NDAA, if you recall, is the National Defense Authorization Act, the bill that Barack Obama signed as his personal gift to a sleeping nation on New Years Eve. It authorized indefinite detention of U.S. citizens by the military — since the battlefield is everywhere, you can be arrested anywhere. You read that right.

There has been quite the groundswell of reaction, including at our site.

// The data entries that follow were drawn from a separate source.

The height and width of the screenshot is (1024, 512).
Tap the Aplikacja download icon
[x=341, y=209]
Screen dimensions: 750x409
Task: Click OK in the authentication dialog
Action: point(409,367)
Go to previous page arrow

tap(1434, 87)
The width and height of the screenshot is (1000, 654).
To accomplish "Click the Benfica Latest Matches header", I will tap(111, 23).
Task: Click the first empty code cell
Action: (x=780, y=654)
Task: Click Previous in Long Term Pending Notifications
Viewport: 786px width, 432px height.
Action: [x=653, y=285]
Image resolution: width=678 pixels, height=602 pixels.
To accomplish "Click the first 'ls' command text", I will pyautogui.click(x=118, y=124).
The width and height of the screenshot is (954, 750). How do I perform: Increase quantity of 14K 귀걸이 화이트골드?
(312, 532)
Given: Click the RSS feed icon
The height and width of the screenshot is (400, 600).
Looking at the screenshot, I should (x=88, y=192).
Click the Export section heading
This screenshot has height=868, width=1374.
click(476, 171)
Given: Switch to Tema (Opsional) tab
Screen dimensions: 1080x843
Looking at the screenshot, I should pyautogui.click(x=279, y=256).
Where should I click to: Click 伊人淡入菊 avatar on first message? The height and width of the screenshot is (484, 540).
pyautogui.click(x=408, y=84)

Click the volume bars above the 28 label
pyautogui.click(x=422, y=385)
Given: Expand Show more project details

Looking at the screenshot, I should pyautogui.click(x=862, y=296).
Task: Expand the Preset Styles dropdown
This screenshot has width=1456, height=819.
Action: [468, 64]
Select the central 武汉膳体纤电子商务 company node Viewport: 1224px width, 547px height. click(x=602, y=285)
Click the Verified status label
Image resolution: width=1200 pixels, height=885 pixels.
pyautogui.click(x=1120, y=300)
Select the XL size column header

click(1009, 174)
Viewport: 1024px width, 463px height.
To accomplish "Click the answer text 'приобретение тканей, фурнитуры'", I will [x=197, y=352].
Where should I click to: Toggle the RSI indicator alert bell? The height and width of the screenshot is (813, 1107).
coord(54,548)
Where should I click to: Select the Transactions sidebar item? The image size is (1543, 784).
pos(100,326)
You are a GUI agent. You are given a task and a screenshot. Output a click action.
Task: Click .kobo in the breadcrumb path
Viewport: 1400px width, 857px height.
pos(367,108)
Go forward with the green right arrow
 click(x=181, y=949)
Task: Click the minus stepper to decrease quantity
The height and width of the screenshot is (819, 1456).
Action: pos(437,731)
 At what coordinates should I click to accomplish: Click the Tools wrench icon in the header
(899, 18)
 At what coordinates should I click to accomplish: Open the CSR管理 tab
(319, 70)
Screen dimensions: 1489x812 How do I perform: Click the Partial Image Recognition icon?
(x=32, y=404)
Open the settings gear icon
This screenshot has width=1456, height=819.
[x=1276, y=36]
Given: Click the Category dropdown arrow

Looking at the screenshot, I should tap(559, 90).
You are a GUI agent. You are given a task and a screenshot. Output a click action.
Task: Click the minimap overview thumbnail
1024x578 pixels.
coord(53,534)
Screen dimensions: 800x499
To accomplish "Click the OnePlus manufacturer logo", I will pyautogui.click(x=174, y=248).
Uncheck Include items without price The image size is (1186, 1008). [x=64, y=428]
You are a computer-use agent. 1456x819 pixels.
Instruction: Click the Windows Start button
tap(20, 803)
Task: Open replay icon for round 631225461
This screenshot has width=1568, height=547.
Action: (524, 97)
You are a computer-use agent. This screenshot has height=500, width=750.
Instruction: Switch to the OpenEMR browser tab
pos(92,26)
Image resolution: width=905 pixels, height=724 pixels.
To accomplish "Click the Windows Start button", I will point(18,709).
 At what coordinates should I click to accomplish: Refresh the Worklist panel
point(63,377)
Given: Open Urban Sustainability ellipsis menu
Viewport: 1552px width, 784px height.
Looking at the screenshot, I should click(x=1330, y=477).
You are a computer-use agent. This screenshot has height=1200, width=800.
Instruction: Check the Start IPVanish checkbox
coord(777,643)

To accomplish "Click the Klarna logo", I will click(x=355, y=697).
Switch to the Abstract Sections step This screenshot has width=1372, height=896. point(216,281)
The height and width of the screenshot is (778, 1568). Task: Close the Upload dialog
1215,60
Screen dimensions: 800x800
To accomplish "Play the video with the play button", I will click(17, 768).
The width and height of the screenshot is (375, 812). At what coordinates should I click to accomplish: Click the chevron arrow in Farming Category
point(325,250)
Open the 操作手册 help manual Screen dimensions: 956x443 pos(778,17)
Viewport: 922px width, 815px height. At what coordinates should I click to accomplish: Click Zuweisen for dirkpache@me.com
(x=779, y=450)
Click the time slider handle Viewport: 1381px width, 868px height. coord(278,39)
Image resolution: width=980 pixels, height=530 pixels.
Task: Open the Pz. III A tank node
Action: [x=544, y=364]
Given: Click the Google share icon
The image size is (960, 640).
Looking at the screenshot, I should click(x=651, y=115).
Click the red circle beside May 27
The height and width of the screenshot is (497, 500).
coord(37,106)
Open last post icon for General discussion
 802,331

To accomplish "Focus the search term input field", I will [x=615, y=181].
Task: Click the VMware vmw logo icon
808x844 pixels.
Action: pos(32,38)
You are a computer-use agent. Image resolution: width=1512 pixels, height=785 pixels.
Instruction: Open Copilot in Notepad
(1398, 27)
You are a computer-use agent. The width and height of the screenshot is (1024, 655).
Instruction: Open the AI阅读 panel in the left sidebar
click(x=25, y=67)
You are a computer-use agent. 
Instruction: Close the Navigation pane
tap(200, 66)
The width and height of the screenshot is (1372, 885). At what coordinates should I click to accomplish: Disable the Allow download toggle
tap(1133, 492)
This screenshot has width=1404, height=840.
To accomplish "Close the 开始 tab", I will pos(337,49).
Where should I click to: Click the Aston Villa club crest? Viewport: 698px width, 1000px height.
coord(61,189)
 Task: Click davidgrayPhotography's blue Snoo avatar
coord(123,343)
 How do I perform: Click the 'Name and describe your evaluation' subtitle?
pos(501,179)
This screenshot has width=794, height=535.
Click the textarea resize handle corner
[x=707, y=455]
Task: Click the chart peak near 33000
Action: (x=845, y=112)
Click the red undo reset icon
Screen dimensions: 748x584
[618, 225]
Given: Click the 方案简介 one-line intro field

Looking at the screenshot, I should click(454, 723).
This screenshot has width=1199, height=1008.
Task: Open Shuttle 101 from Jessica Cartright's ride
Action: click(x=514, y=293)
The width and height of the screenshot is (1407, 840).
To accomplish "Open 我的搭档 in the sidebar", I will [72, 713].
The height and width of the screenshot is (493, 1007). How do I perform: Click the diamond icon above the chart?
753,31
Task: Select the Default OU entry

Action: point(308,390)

Here's the latest, from Chris Hedges (my emphasis and some reparagraphing):
Why I’m Suing Barack Obama

Attorneys Carl J. Mayer and Bruce I. Afran filed a complaint Friday in the Southern U.S. District Court in New York City on my behalf as a plaintiff against Barack Obama and Secretary of Defense Leon Panetta to challenge the legality of the Authorization for Use of Military Force as embedded in the latest version of the National Defense Authorization Act, signed by the president Dec. 31.

The act authorizes the military in Title X, Subtitle D, entitled “Counter-Terrorism,” for the first time in more than 200 years, to carry out domestic policing.

With this bill, which will take effect March 3, the military can indefinitely detain without trial any U.S. citizen deemed to be a terrorist or an accessory to terrorism. And suspects can be shipped by the military to our offshore penal colony in Guantanamo Bay and kept there until “the end of hostilities.” It is a catastrophic blow to civil liberties.
Hedges, a veteran war reporter (and one of the best before he stopped), then talks about his experience in countries with "military gulags":
I spent many years in countries where the military had the power to arrest and detain citizens without charge. I have been in some of these jails. I have friends and colleagues who have “disappeared” into military gulags. I know the consequences of granting sweeping and unrestricted policing power to the armed forces of any nation. And while my battle may be quixotic, it is one that has to be fought if we are to have any hope of pulling this country back from corporate fascism. ...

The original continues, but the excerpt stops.